Dans la capitale économique, plus d’une cinquantaine de boulangeries conformes sont enregistrées au niveau de cette administration, nous fait-on savoir. Et, toutes ces pâtisseries, disposent d’un certificat de conformité à la norme de pain ; y compris des instruments de mesure du pain, d’un certificat de vérification primitive et périodique. Ce certificat, apprend-on à une durée d’un an renouvelable. Hormis le certificat, les boulangeries disposent également d’une autorisation de mise en consommation. « C’est en effet les quelques documents que doivent disposés les boulangers pour exercer dans cette activité », renseignent les cadres du Mincommerce Douala.

Ghide

Delor Magellan Kamseu Kamgaing, Président national de la ligue des consommateurs

Delor Magellan Kamseu Kamgaing, Président national de la ligue des consommateurs

Delor Magellan Kamseu Kamgaing

« Les consommateurs doivent rejeter les boulangeries clandestines»

Le président national de la Ligue camerounaise des consommateurs (LCC), donne les raisons de la prolifération des boulangeries clandestines

Quelles peuvent être les raisons de la prolifération des boulangeries clandestines dans les villes du Cameroun ?

La prolifération des boulangeries clandestines est due à la forte demande en produits qui y sont moulés. Notamment des pains et des gâteaux qui sont généralement vendus à des prix plus abordables que ceux issus des boulangeries classiques. Car fabriqués dans la clandestinité, c'est à dire, dans des locaux bafouant les règles élémentaires d'hygiène, où la saleté y a élu domicile. Le circuit de production ne respecte pas les normes. Une substance dangereuse pour la santé est souvent utilisée pour accroître anormalement le volume de la pâte de farine pétrie. Astuce qui permet d'obtenir plus de produits de mauvaise qualité avec un faible investissement. N'ayant généralement pas de surface commerciale pour exposer leurs poisons, les boulangers clandestins ont développé un circuit de distribution bien huilé. Les motos taxis sont sollicitées pour la livraison chez les tenanciers des boutiques, même dans les quartiers les plus reculés.

Au regard du respect du grammage du pain, pensez vous que ces boulangeries respectent toutes les normes en matière de production de pain ?

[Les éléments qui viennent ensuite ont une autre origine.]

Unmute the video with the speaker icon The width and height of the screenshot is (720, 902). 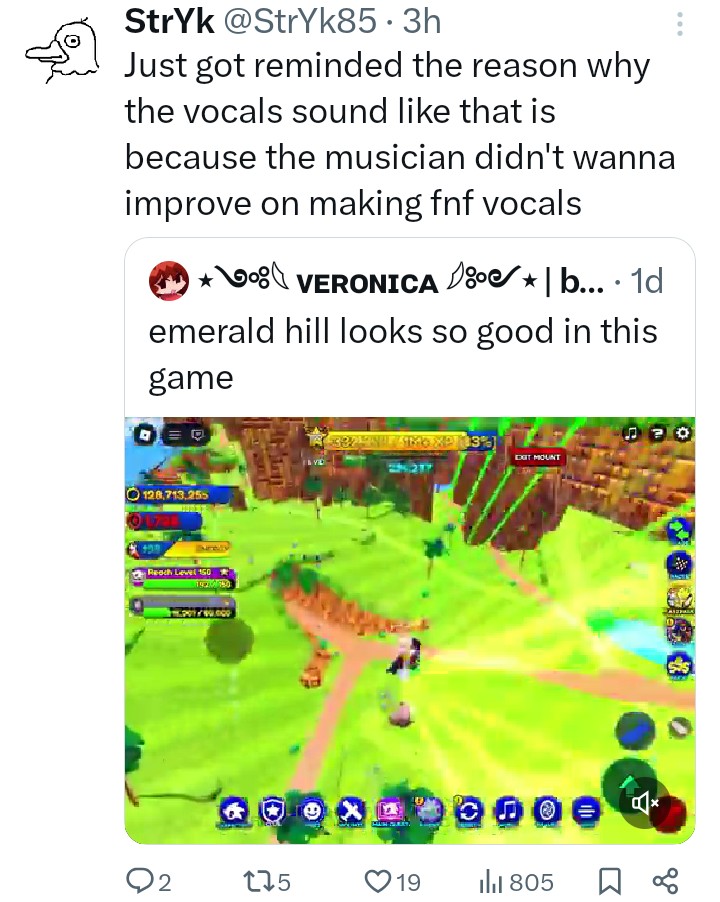pos(644,802)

Généralement enclins à l'appât du gain que la commercialisation des denrées respectant la norme, certains boutiquiers préfèrent les produits issus des boulangeries clandestines. Du fait de leurs prix relativement faibles et la livraison sur place. Contrairement aux pains et autres gâteaux des boulangeries classiques dont les prix sont homologués par le ministère du commerce et qui sont dépourvus d'un service de livraison. Les boulangers clandestins dans l'optique d'accroître leurs recettes poussent leur cynisme jusqu'à vendre le pain sur les étals à même le sol dans les grands carrefours et les marchés. Une vente à la sauvette d'une denrée aussi sensible, en violation de la règlementation en vigueur. À l'instar d'autres articles qu'il côtoie, on assiste à la vente à la criée. La baguette de pain est vendue à 100 F. Aucun des consommateurs agglutinés et brandissant chacun une pièce de 100 F ne s'interroge sur l'origine de ce poison. Car, ils sont plus préoccupés par la différence de 25 F, avec le prix de la baguette de pain issue des boulangeries classiques.

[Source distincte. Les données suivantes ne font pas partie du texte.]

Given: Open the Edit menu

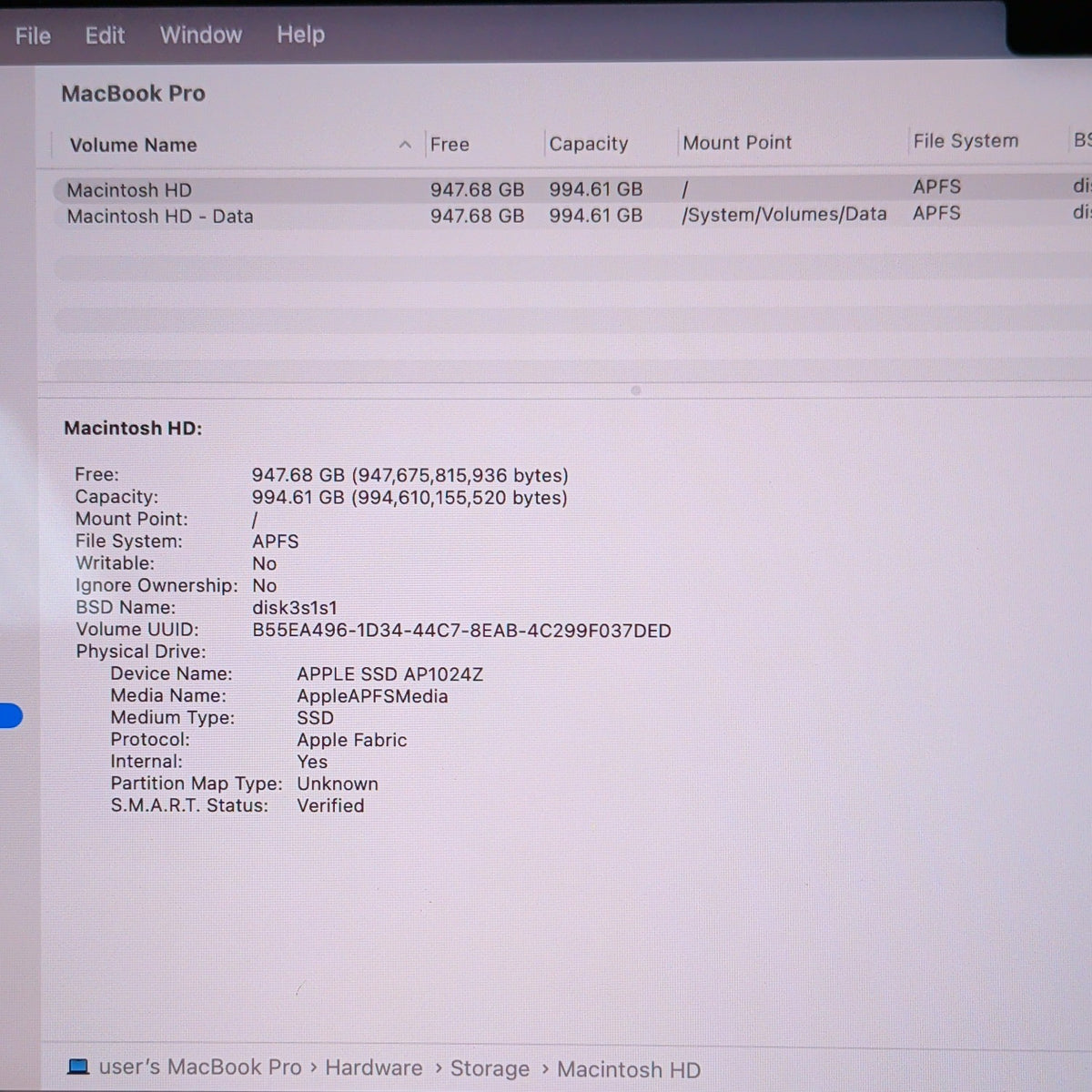Looking at the screenshot, I should [105, 35].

Que doit faire le gouvernement pour éradiquer le secteur ?

Les boulangeries qui ne respectent pas la norme doivent être fermées et leurs propriétaires traduits en justice. Les services spécialisés du ministère du Commerce et des municipalités, doivent redoubler d'ardeur pour juguler ce fléau. Mais en attendant, la Ligue camerounaise des consommateurs recommande aux consommateurs de tourner le dos aux boulangers clandestins, en achetant leur baguette de pain prioritairement au comptoir des boulangeries ou en se renseignant sur l'origine avant de les acheter dans des boutiques. Les autorités compétentes ont les statistiques sur le nombre de boulangeries en règle. Et, Elles se reconnaissent aisément.